● **Task statement**:
Up to and including the line containing "Task: Click the Over 24 Months period label", please reproduce the lines of the listing below, starting from the top.

● **Record extracts**:
▬▬▬▬▬▬

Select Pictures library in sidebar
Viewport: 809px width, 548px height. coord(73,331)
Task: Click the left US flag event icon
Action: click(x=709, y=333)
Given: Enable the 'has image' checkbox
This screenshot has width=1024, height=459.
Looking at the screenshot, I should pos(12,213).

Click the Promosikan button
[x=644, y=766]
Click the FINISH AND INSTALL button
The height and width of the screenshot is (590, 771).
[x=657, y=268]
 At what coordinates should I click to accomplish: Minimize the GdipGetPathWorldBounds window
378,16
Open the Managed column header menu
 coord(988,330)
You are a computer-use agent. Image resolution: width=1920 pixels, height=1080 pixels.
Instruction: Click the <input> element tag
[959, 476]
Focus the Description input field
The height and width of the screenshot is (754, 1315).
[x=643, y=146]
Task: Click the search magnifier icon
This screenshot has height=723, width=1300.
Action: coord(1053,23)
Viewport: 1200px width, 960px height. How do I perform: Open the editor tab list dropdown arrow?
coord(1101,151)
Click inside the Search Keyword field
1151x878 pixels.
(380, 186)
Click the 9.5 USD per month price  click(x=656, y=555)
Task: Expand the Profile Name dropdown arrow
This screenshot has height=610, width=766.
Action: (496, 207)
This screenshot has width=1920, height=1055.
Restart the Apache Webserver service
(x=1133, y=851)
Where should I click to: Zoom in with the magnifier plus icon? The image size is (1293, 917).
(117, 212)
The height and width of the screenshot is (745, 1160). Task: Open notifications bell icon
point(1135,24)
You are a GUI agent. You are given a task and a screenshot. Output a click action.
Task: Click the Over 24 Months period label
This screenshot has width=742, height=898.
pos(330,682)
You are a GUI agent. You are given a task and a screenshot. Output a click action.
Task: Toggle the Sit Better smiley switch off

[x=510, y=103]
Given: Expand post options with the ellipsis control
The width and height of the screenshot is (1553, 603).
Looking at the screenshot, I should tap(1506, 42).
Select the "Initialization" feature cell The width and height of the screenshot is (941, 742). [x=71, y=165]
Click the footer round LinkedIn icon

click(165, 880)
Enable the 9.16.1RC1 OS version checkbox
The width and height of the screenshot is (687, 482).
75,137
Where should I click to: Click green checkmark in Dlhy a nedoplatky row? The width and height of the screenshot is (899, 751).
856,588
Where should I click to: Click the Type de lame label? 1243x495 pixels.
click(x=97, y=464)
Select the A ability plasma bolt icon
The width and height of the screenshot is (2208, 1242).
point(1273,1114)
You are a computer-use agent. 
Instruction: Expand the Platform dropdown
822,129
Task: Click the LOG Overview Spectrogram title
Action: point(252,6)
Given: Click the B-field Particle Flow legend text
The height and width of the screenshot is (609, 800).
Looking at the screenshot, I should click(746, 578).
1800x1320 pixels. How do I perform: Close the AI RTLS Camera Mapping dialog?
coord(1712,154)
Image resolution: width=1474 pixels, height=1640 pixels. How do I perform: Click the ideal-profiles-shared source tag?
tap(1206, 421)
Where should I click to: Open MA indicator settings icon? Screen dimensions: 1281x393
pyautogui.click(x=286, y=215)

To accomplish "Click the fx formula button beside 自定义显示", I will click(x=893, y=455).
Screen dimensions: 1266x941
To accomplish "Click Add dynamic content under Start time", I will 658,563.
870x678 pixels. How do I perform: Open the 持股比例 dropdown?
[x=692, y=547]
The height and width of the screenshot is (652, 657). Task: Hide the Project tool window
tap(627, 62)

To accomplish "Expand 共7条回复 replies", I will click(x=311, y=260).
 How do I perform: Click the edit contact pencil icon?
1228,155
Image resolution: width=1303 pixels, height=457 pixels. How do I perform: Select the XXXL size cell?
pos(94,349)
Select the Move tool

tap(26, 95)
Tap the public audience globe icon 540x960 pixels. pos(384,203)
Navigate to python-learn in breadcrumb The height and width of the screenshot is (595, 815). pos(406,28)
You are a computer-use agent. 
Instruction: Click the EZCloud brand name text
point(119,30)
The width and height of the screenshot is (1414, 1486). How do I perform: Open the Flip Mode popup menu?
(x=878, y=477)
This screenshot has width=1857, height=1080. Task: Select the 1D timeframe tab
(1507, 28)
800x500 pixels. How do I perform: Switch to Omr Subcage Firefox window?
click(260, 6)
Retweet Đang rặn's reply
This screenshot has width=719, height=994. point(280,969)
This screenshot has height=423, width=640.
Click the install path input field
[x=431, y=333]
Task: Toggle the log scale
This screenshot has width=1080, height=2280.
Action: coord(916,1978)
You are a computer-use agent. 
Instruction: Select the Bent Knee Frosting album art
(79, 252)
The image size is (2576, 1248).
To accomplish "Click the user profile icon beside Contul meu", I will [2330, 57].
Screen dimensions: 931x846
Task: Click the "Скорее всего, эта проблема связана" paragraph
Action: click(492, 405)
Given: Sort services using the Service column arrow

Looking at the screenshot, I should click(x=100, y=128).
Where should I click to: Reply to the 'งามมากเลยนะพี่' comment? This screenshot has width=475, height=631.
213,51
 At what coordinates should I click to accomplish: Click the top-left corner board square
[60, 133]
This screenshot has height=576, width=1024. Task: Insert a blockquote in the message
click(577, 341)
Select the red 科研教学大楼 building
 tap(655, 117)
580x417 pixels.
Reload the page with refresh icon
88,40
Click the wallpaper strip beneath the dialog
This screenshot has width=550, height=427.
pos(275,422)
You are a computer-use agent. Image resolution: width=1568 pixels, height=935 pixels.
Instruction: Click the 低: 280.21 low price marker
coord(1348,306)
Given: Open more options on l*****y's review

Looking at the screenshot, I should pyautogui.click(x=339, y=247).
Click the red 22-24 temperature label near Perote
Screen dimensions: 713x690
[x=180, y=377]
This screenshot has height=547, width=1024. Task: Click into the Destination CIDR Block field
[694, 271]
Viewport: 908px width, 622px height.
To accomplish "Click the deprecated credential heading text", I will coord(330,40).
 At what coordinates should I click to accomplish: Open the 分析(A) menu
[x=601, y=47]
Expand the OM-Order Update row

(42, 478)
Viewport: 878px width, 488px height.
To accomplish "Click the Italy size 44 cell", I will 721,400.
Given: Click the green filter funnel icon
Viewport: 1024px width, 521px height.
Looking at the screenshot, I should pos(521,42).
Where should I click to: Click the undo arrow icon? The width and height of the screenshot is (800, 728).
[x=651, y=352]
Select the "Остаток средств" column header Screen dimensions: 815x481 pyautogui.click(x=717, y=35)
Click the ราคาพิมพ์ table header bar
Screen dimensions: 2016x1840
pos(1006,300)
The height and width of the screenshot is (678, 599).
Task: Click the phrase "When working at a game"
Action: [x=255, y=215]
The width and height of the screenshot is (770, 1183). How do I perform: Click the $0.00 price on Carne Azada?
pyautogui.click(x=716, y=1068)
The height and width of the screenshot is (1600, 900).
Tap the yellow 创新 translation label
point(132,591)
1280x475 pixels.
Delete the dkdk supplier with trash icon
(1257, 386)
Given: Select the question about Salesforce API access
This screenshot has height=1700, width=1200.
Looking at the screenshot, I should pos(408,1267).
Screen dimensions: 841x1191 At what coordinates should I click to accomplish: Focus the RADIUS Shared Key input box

▬▬▬▬▬▬

● **Task result**:
Select Pictures library in sidebar
Viewport: 809px width, 548px height. coord(73,331)
Task: Click the left US flag event icon
Action: click(x=709, y=333)
Given: Enable the 'has image' checkbox
This screenshot has width=1024, height=459.
Looking at the screenshot, I should pos(12,213).

Click the Promosikan button
[x=644, y=766]
Click the FINISH AND INSTALL button
The height and width of the screenshot is (590, 771).
[x=657, y=268]
 At what coordinates should I click to accomplish: Minimize the GdipGetPathWorldBounds window
378,16
Open the Managed column header menu
 coord(988,330)
You are a computer-use agent. Image resolution: width=1920 pixels, height=1080 pixels.
Instruction: Click the <input> element tag
[959, 476]
Focus the Description input field
The height and width of the screenshot is (754, 1315).
[x=643, y=146]
Task: Click the search magnifier icon
This screenshot has height=723, width=1300.
Action: coord(1053,23)
Viewport: 1200px width, 960px height. How do I perform: Open the editor tab list dropdown arrow?
coord(1101,151)
Click inside the Search Keyword field
1151x878 pixels.
(380, 186)
Click the 9.5 USD per month price  click(x=656, y=555)
Task: Expand the Profile Name dropdown arrow
This screenshot has height=610, width=766.
Action: (496, 207)
This screenshot has width=1920, height=1055.
Restart the Apache Webserver service
(x=1133, y=851)
Where should I click to: Zoom in with the magnifier plus icon? The image size is (1293, 917).
(117, 212)
The height and width of the screenshot is (745, 1160). Task: Open notifications bell icon
point(1135,24)
You are a GUI agent. You are given a task and a screenshot. Output a click action.
Task: Click the Over 24 Months period label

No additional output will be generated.